The World Is Not A Rectangle by Jeanette Winter

Jeanette Winter's picture book, The World Is Not A Rectangle, written for younger readers, explores the life of Iraqi-born British architect Zaha Mohommad Hadid. Winter was inspired to learn more about Zaha after seeing photographs of her architectural designs in 2010.

Zaha was born, October 31, 1950 in Baghdad, Iraq into a progressive Muslim family that supported the education of women and who expected her to pursue a professional career. Zaha's interest in architecture was sparked by a family trip to the Sumerian cities in southern Iraq where they also traveled by boat to smaller villages in the region.
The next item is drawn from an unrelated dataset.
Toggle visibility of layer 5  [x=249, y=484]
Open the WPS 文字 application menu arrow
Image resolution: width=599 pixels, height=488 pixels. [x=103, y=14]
Zaha stated, "...The beauty of the landscape -- where sand, water, reeds, birds, buildings, and people all somehow flowed together-- has never left me."


She attended American University in Beirut, Lebanon, studying math. Her family decided to leave Iraq when Saddam Hussein came to power and the conflict with Iran began. In 1972 Zaha enrolled in the Architectural Association School of Architecture where she met renowned architects Rem Koolhaas and Elia Zenghelis. After working for a period of time with Koolhaas, Zaha opened her own architecture firm in 1980.

It was her unusual - even peculiar designs and ideas that brought Zaha increasing interest from architects around the world. In 1983 her design of  a "horizontal skyscraper" for the leisure club in Hong Kong won an international competition.  It was never built, as were many of her other designs from the 1980's and the 1990's.  Instead many of the drawings of her designs were exhibited as artwork.

Zaha Hadid's first building to be constructed was the Vitra Fire Station in Weil am Rhein, Germany in 1993. It was not a functioning building however and ended up as a museum. The British, influenced by conservative values of the 1980's were unwilling to build her designs - they simply were not ready for her unique ideas. Her breakthrough came when her design for the Lois and Richard Rosenthal Center for Contemporary Art in Cincinnati was completed in 1998.

Zaha had a strong personality, not open to compromise. This plus her sex and her ethnicity often worked against her. But with the success of the building in Cincinnati, she came to be seen as a visionary who persisted despite being told her buildings could not be built.

Zaha Hadid won the Pritzker Architecture Prize in 2004 - the first woman to do so. Her designs were now being built all over the world. Zaha's design for the London Aquatic Center in the 2012 Olympics in London featured a wave-like roof. Sadly, Zaha Hadid died suddenly of a heart attack in 2016.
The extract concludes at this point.